But the rest of the verse follows Lamb, rather than Rawl. P., cf. _ruly,
raggid and rent_, _hidous turment_, beside Rawl. P. _disgesily ragged
and to-rent_, _ful grete turment_.

l. 34 has the correct reading _stinke_, as in MSS. Harl. 4486 and Rawl.
P.; Lamb. repeats _swynk_.

l. 39 (p. 18). _Wolde therfore this erthe on this erthe on this hertly
thinke_, is superior to the exaggeratedly long line in Lamb. 40, but
both are inferior to MS. Rawl. P., ll. 53, 54, where the correct rime is

  thinkynge : risynge : rekenynge : kynge.

l. 47. _Lord God that erthe madist & for the erthe suffredist peynys
ille._ It is difficult to determine what was the original form of this
line. The readings of the other texts which have the verse are as

(_Harl. 4486, 33_)

  Now Lorde that madyst for erthe & sufferdyst paynes ille.

(_Lamb. 48_)

  O þou Lord that madist þis erþe for þis erþe
          & suffridist heere peynes ille.

(_Rawl. P. 125-6_).

  Lord God that erthe tokist in erthe And suffredist paynes ful stille.

Possibly MS. Laud has transposed the _and_, and the correct reading
should be _that erthe madist for the erthe & suffredist paynes ille_, in
which case Harl. 4486 has merely omitted the first _erthe_, while the
other two texts have modified the older version.
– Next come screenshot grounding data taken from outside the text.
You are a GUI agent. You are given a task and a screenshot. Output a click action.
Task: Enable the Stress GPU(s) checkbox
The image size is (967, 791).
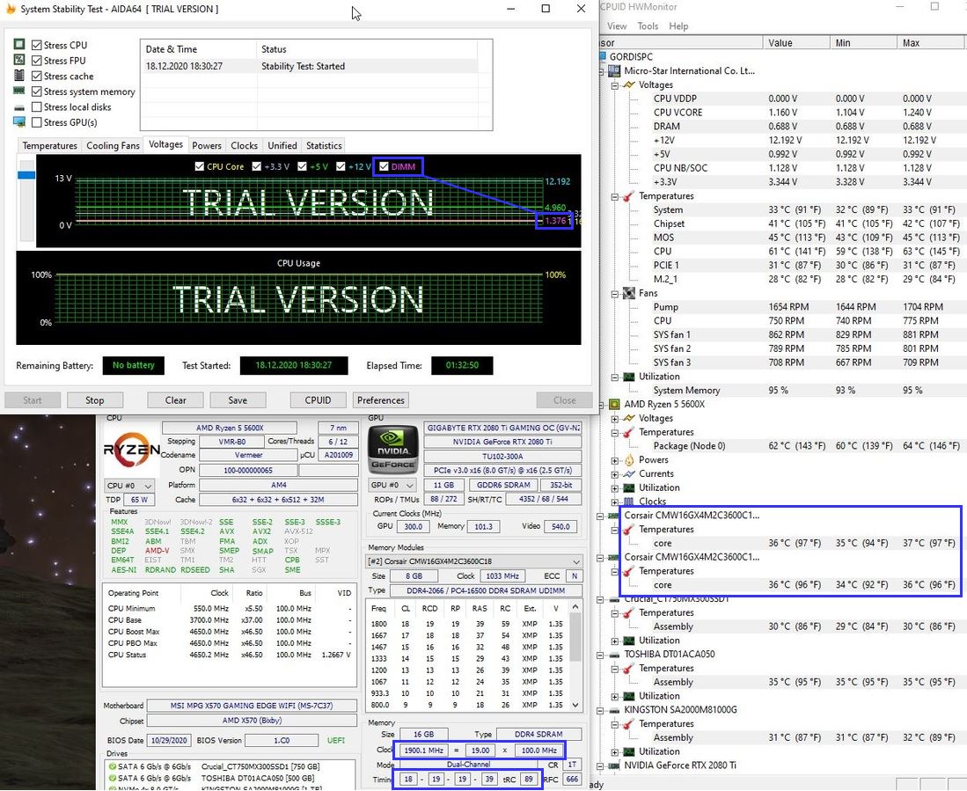click(x=36, y=122)
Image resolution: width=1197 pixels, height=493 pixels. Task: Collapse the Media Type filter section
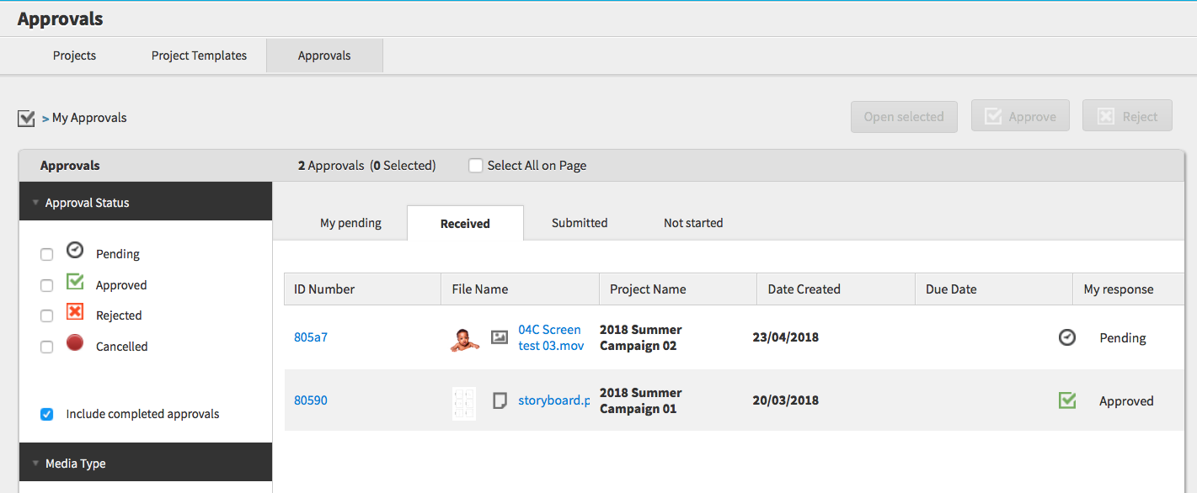[35, 464]
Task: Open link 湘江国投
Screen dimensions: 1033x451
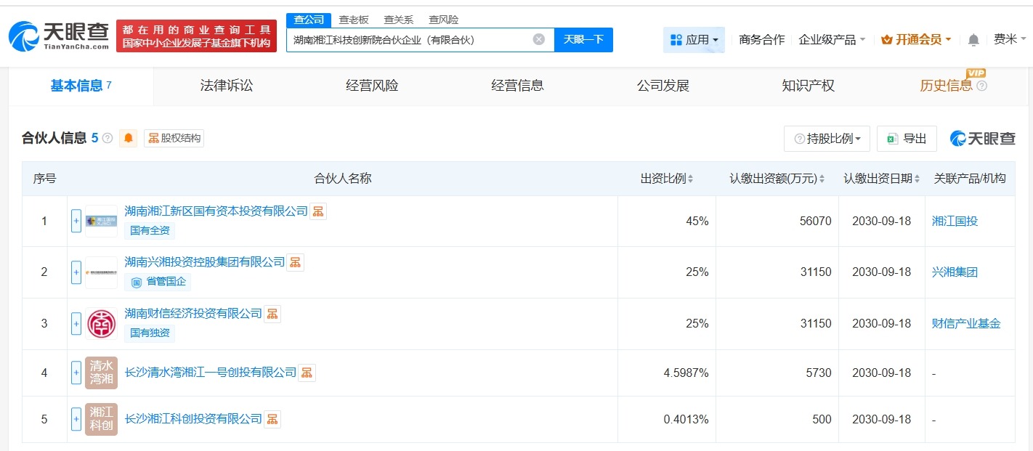Action: [x=955, y=221]
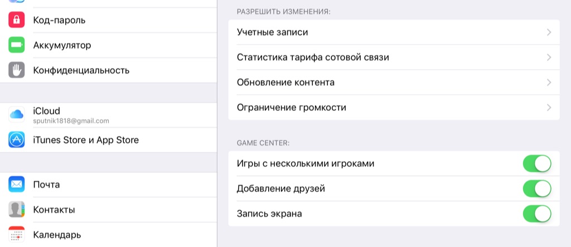Viewport: 571px width, 247px height.
Task: Disable Игры с несколькими игроками switch
Action: click(536, 164)
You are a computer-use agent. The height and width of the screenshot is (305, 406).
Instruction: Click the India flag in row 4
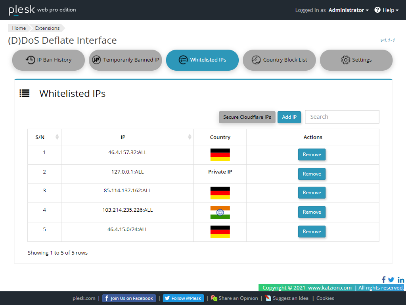point(220,212)
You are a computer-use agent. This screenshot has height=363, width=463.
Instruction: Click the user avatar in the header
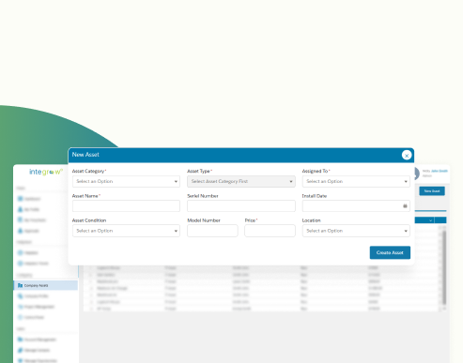(416, 174)
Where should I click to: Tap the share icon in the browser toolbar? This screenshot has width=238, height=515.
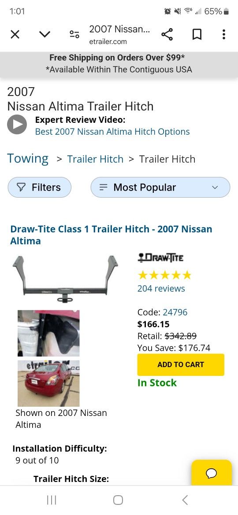click(167, 34)
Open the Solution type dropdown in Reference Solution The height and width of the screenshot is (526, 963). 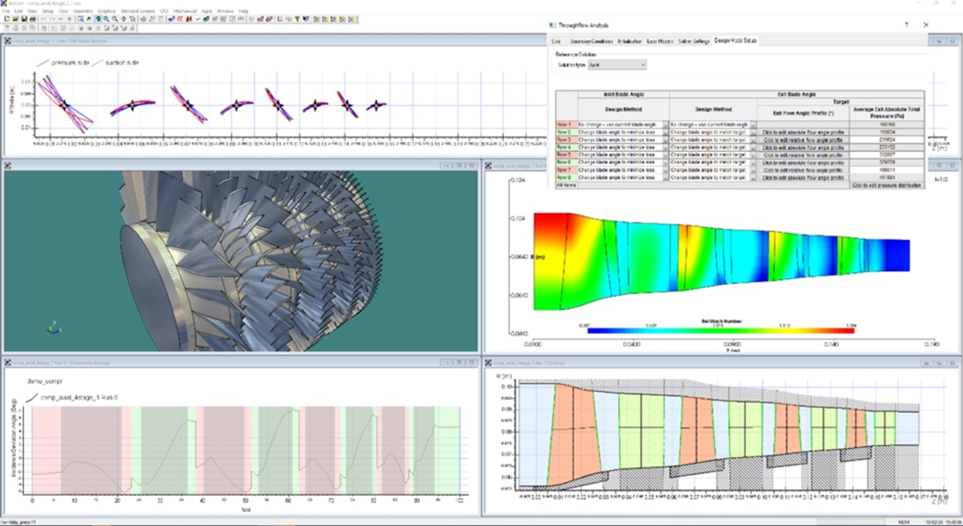coord(642,64)
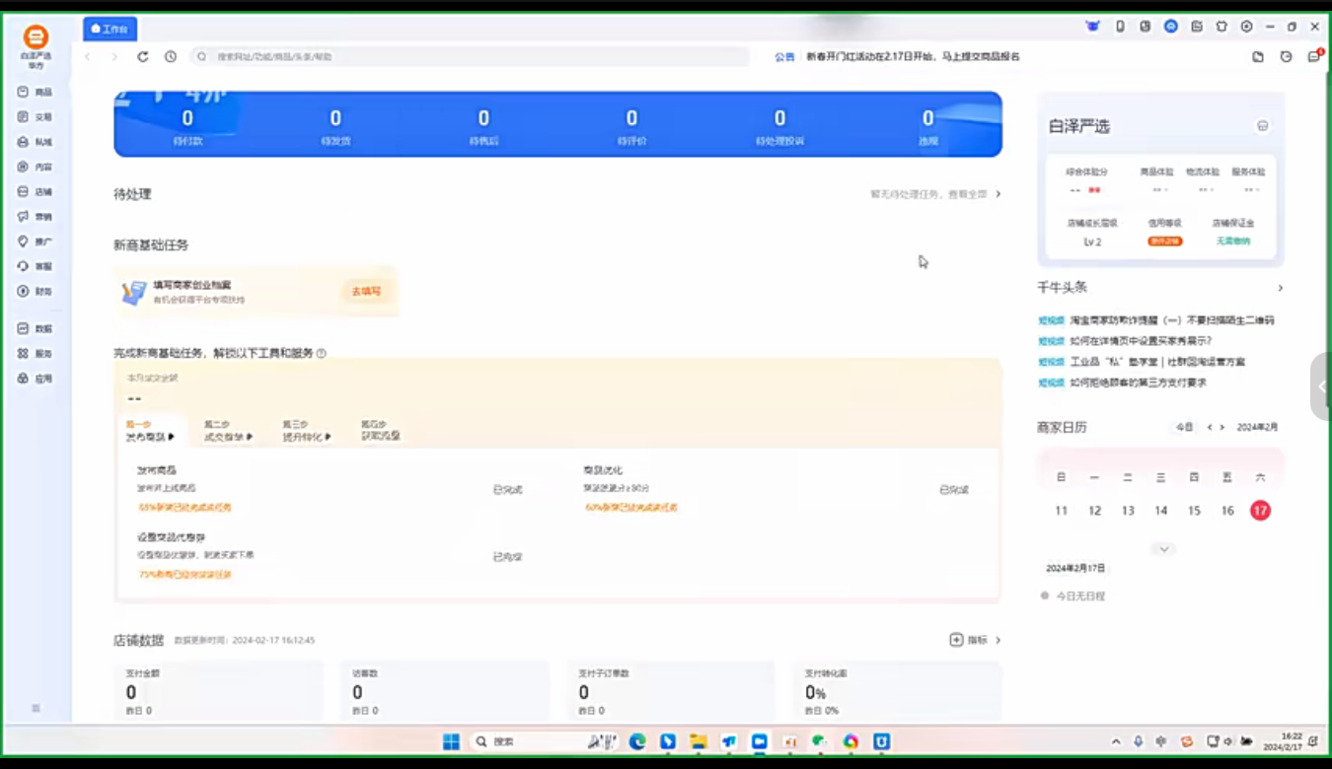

#Page 24.# #MS. Porkington 10.# _Erthe upon Erthe_ is preceded by the
two following stanzas:--

  Lo wordly folk{es} thouȝ þ{is} p{ro}cese of dethe
  Be not swete, ne synke not i{n} your mynde.
  Whe{n} age co{m}myþ & schorteth is her brethe,
  And dethe co{m}myþ, he is not far behynde;
  The{n} her dyscressio{n} schal wel knov & fynde
  That to have mynd of deþ it is ful nesseserry,
  Ffor deth wyl co{m}e; dovtl{es} he wyl not long tarry.

  Of what estate ȝe be, ȝovng or wold,
  That redyth vppon þ{is} dredful storrye,
  As in a myrrovr her ȝe may be-holde
  The ferful ende of al your joy & glorie;
  Therfor þ{is} mat{er} redvs vs to yovr memory:--
  Ȝe þ{at} syttyþ nowe hye vppon þe whele,
  Thynke vppo{n} yovr end, & alle schal be we[le].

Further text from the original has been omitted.